Technical Mistakes — Concrete Consequences

  • Rigging a UNREP rig or towing pendant without a safety sweep for personnel inside the bight or high-tension zone.
    A parted UNREP rig under full transfer tension or a parted towing wire under load releases energy comparable to a ballistic round passing through the station. One person inside the snap-back zone is one fatality report, one NAVSEA investigation, and the station leader's brief becomes the primary exhibit. The station leader who did not physically clear the safety zone before the approach started is the station leader who goes to captain's mast regardless of the outcome.
  • Returning a small boat to the ship without a positive comms check with the bridge.
    Lost communications during boat operations triggers a man-overboard evolution at the command level — the ship turns, the rescue swimmer deploys, the OOD logs the event, and the commanding officer is notified. The coxswain who 'forgot to check in' comes back to a waiting XO and a formal counseling that goes in the service record. On a second occurrence, the coxswain authority is revoked.
  • Rubber-stamping PQS blocks for BMSNs and signing without testing.
    The LCPO randomly re-examines signed PQS blocks. When the BMSN cannot demonstrate a signed skill, the LCPO walks to the BM3 whose initials are on the block. The subsequent conversation is about professional integrity, not about the BMSN's performance — and the BM2 NWAE cycle reflects the chain's reduced confidence in the BM3's judgment. One fraudulent sign-off can delay BM2 advancement by a full cycle.
  • Letting senior petty officers handle all crane or davit operations without tracking the SOP.
    The BM3 who observes without learning is the BM3 who cannot explain the crane procedure in the JAGMAN statement when the crane has a casualty. Casualty investigations establish who was present and what they knew; 'I was just watching' is not a defense for a BM3 who was the second-ranking BM on scene. Know the procedure before you are in the room.
  • Failing to brief the OOD on a deck near-miss because 'we handled it.'
    The SORN requires that all significant deck events be reported to the OOD and logged. A near-miss that is not reported and logged is a hazard that recurs — and when it recurs with a casualty, the investigation finds the earlier unreported event and names who was on watch.

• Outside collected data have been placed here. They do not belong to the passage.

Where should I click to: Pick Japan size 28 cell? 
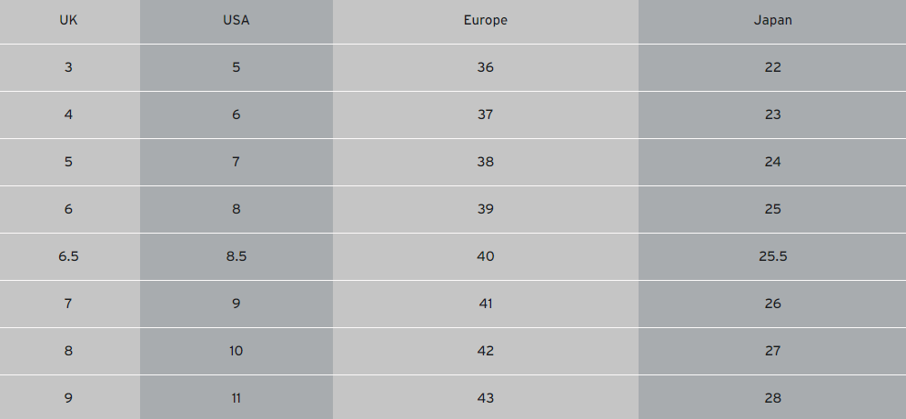[772, 398]
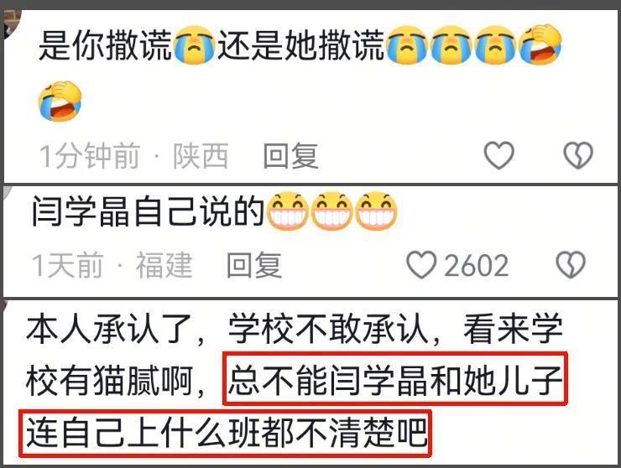Screen dimensions: 621x468
Task: Like the first comment with heart icon
Action: 499,155
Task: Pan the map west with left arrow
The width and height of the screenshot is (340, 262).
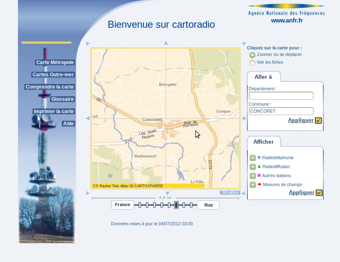Action: tap(88, 118)
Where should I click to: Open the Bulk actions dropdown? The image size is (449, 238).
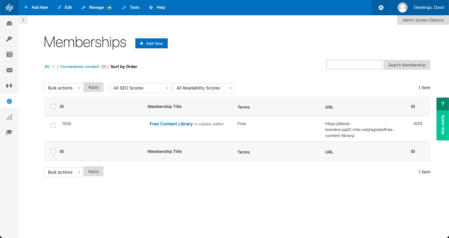click(x=63, y=88)

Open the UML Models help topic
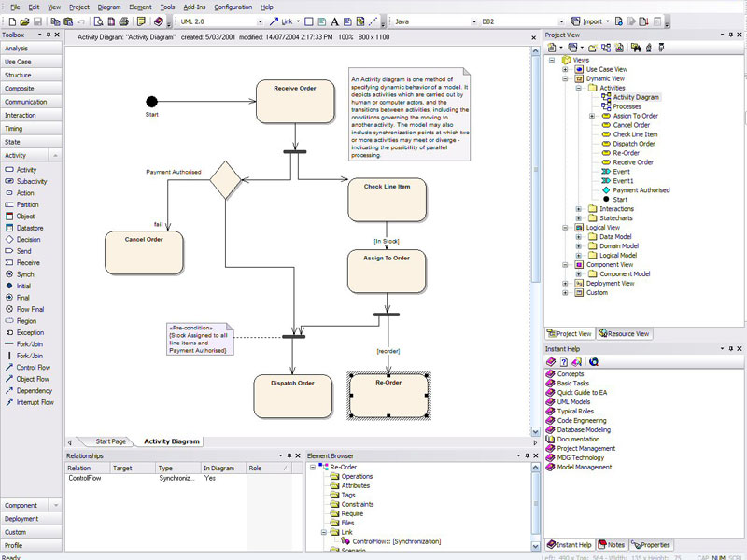pyautogui.click(x=571, y=401)
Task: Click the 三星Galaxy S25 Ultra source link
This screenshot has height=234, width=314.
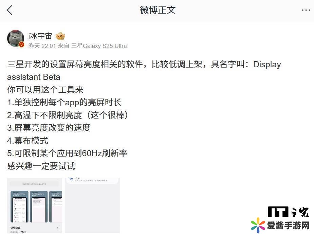Action: tap(99, 46)
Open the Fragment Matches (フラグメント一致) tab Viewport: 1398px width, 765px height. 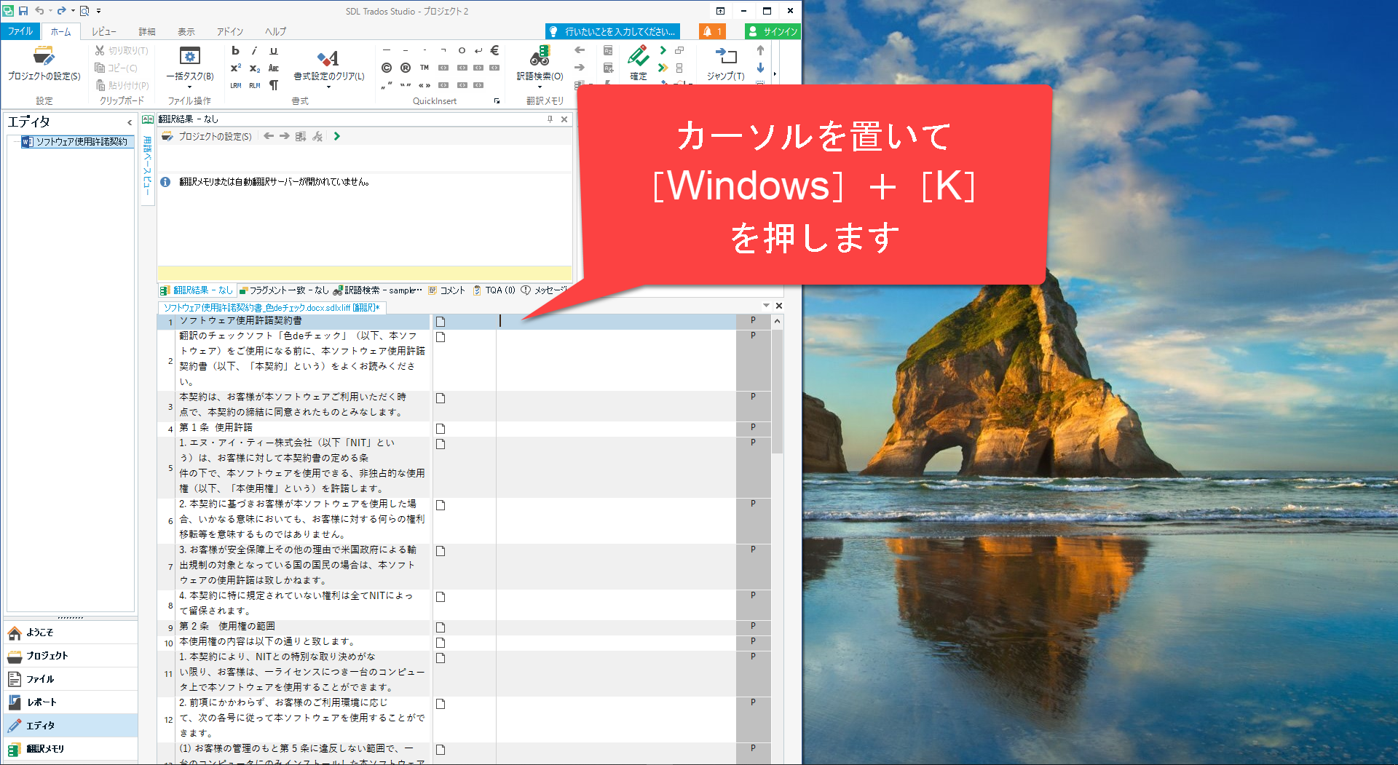[284, 290]
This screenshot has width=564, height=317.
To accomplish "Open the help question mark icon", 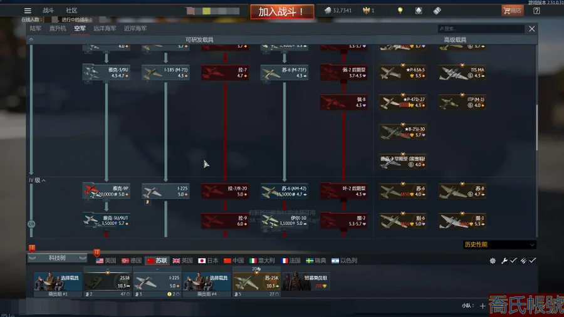I will (x=536, y=11).
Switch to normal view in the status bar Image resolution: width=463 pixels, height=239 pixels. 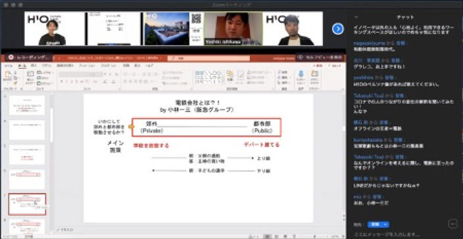(267, 236)
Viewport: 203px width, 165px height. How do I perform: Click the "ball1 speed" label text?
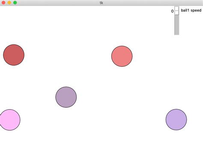pyautogui.click(x=191, y=10)
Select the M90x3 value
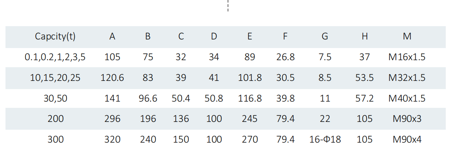 pyautogui.click(x=407, y=119)
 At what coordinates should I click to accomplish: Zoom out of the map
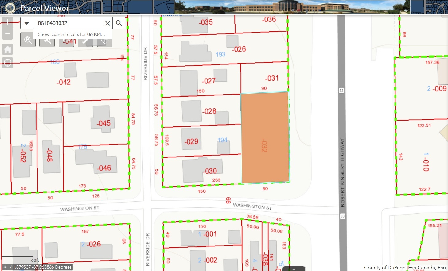(x=7, y=34)
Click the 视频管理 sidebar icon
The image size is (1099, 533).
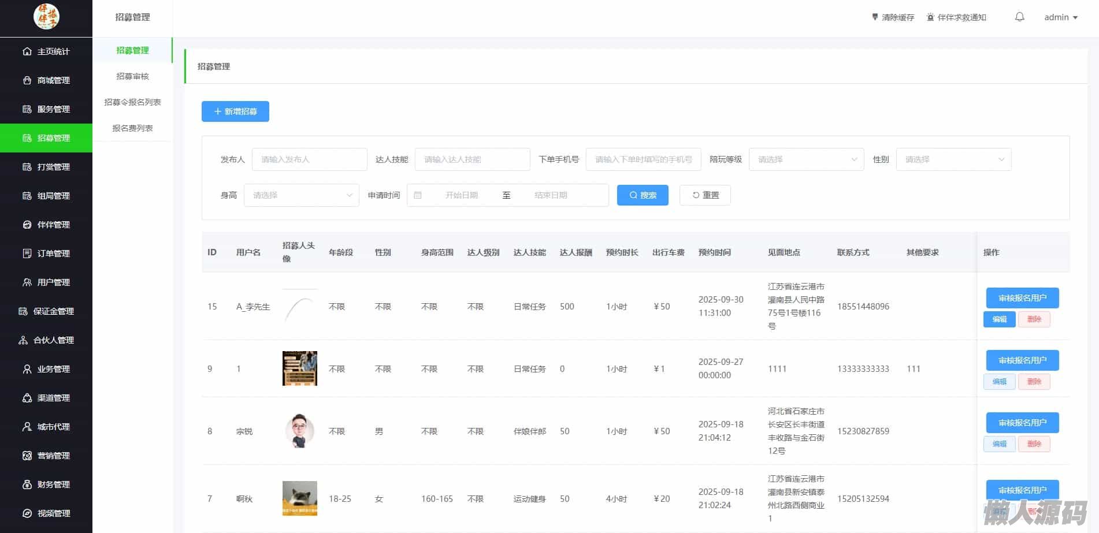click(x=27, y=513)
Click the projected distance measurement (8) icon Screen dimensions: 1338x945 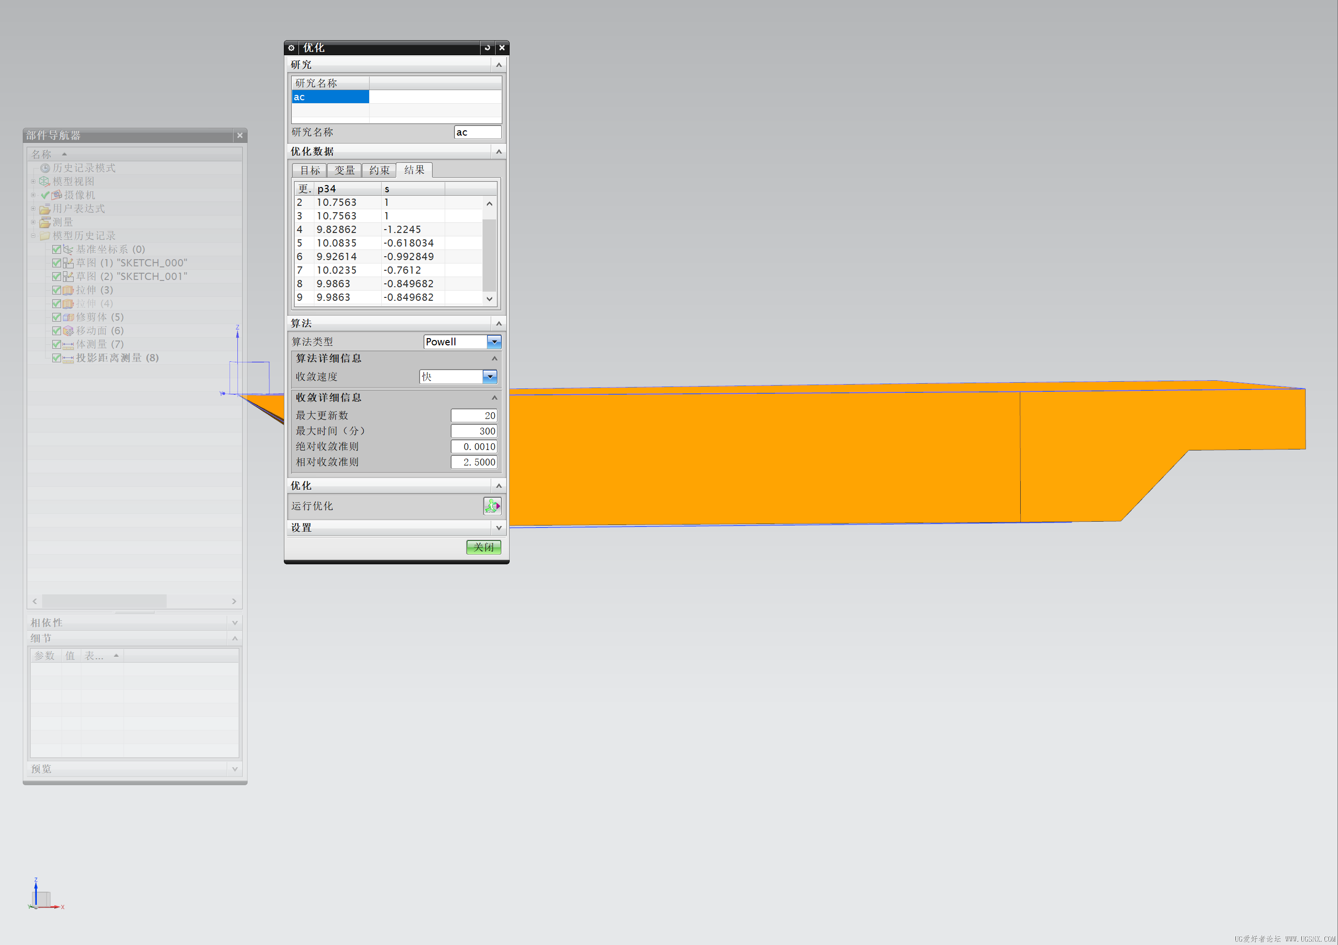click(x=68, y=358)
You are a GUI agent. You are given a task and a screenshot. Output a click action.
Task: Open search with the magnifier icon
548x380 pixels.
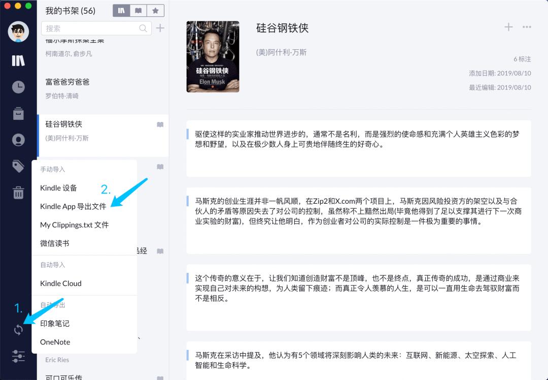(143, 28)
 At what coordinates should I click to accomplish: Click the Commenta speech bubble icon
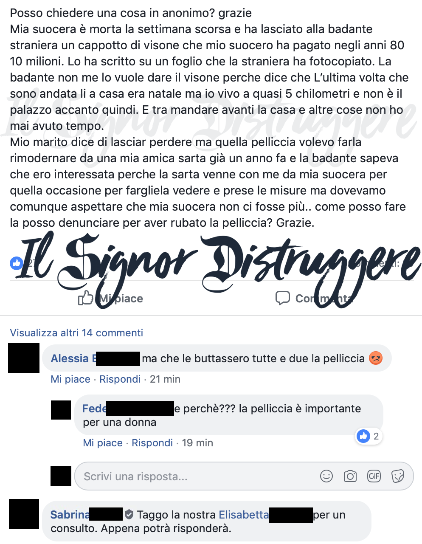pos(283,298)
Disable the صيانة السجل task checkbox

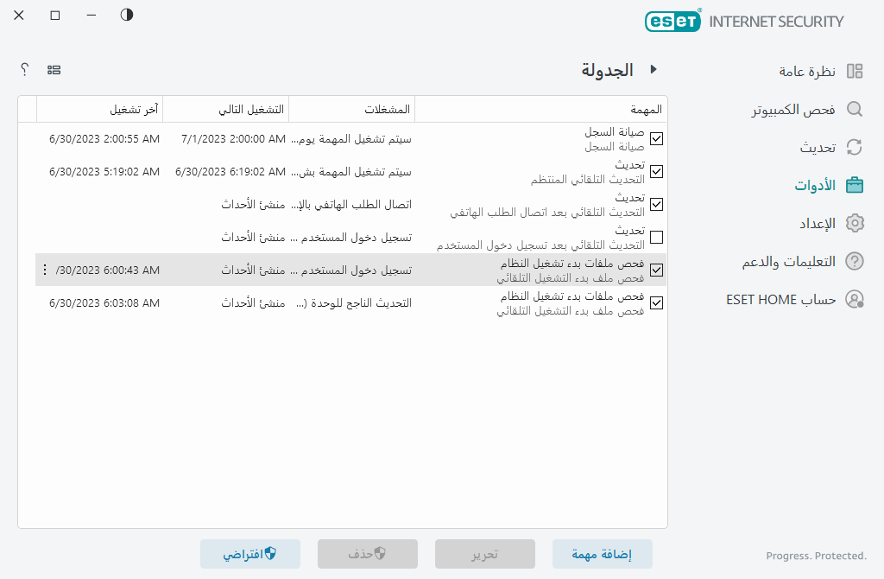pyautogui.click(x=656, y=139)
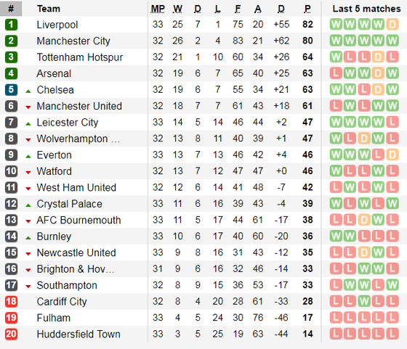Click Fulham's points value 17
This screenshot has width=407, height=349.
[x=307, y=318]
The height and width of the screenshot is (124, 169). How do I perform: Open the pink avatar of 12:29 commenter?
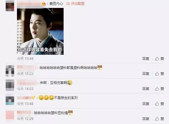click(x=10, y=115)
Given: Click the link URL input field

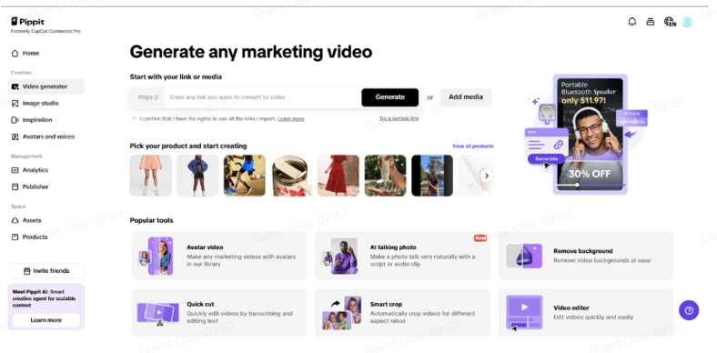Looking at the screenshot, I should (x=263, y=97).
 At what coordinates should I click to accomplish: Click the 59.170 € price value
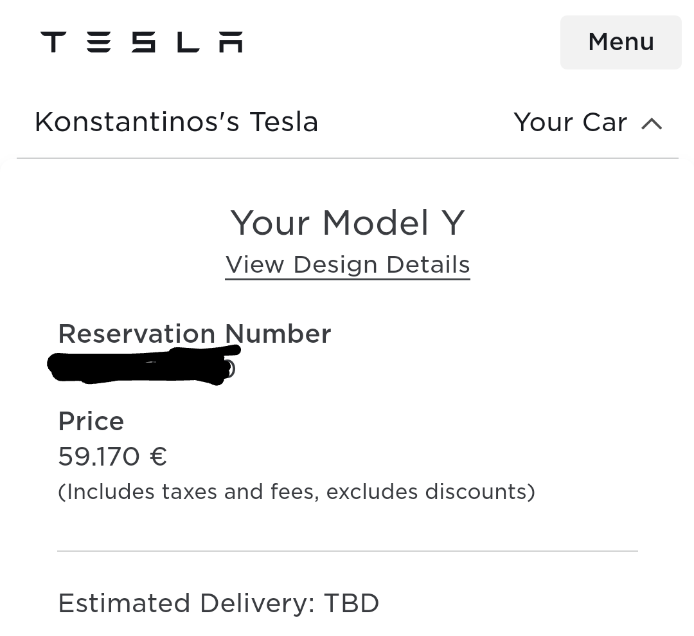[x=112, y=457]
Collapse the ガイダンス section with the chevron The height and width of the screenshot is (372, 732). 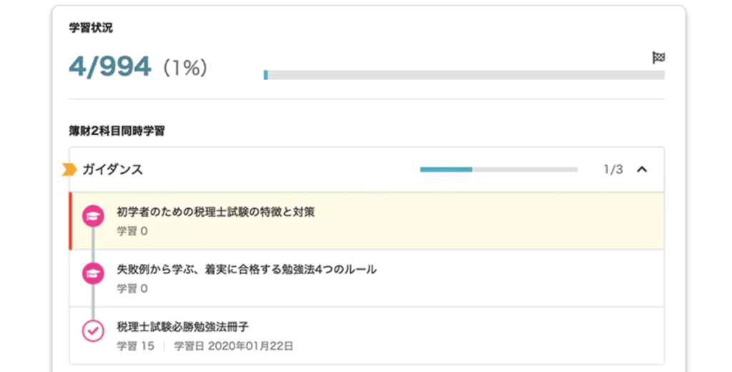642,170

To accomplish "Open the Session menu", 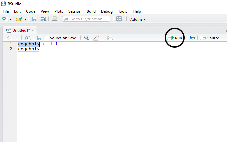I will (75, 11).
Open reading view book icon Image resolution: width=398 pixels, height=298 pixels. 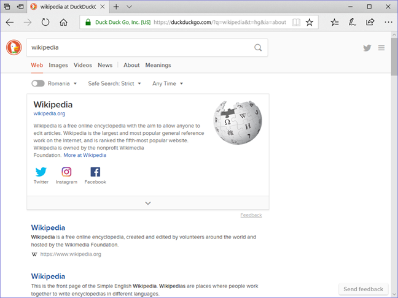pyautogui.click(x=296, y=22)
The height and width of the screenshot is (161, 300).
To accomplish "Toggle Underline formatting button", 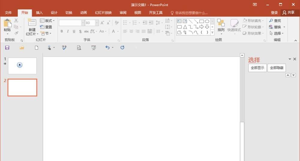I will point(74,31).
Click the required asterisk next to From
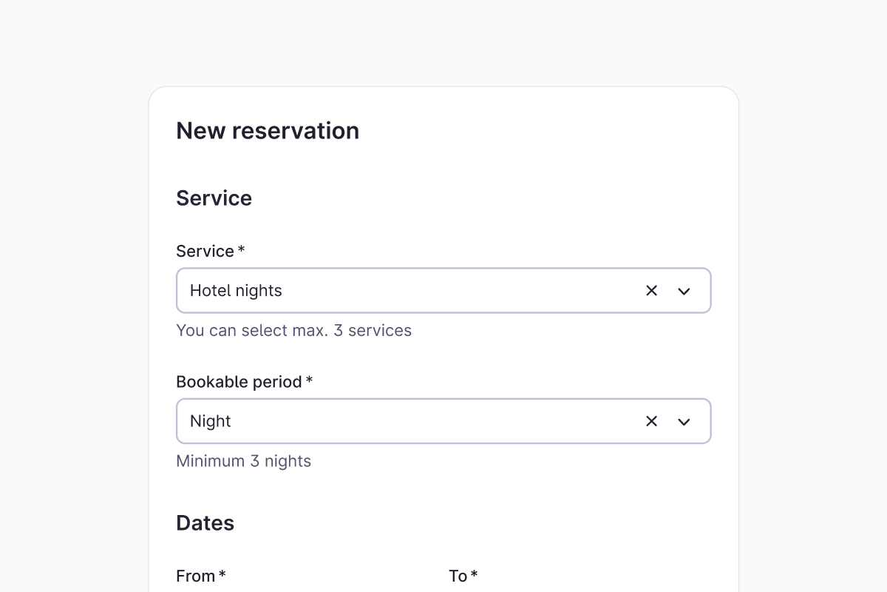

The BM3 who reports the near-miss immediately and correctly is the BM3 the OOD trusts with information; the BM3 who withholds it is the BM3 the OOD stops trusting with the deck.

Career Decisions at This Rank

  • Re-enlistment and SRB — second term commitment at the BM3/BM2 transition point
    The first re-enlistment decision for most BMs arrives at BM3/BM2 — typically between year three and year five of the first enlistment. The current BM SRB schedule (pull the current NAVADMIN for BM rating SRB — it changes annually) varies by zone and sometimes by NEC. The honest math includes not just the bonus but the next assignment, the sea-shore rotation at BM2 (roughly 36 months sea, 18-24 months shore per the current detailing formula), and whether the physical demands of the deckplate at BM2 and BM1 match the sailor you want to be in years four through ten. Talk to a BM1 and a BM2 who are each 18 months post-re-enlistment — not to the career counselor's SRB calculator alone.
  • NECC pipeline — Riverine Squadron (RIVRON), Port Security Unit (PSU), or Expeditionary Support
    Navy Expeditionary Combat Command billets are available to BM3s and BM2s with a successful sea tour behind them. Riverine Squadrons operate small boats in riverine, harbor, and coastal environments — the operational tempo is closer to a ground force deployment than a surface-fleet deployment. Port Security Units provide harbor and port defense during contingency operations. The NEC packages for these pipelines (including the RIB operator qualifications, the crew-served weapons qualifications, and the personal protective equipment profiles) are distinct from the surface fleet SWS profile. The BM3 who wants an operationally distinctive career rather than the surface-fleet sea-shore rotation should talk to the NECC community manager at the NPC website and to sailors currently serving in RIVRON billets.
  • JOOD to OOD track — officer commissioning programs
    BM3s with strong academic records, JOOD qualification, and a demonstrated leadership profile are competitive for the Seaman to Admiral - 21 (STA-21) commissioning program, the Enlisted Commissioning Program (ECP), and the Limited Duty Officer (LDO) or Chief Warrant Officer (CWO) track at the BM2/BM1 tier. The LDO/CWO track specifically values deck seamanship expertise — a BM with JOOD qualification, SWS device, and a strong NWAE record is building the foundation. STA-21 and ECP require a BSN or relevant four-year degree; start coursework through Tuition Assistance (TA) now if commissioning is on the horizon.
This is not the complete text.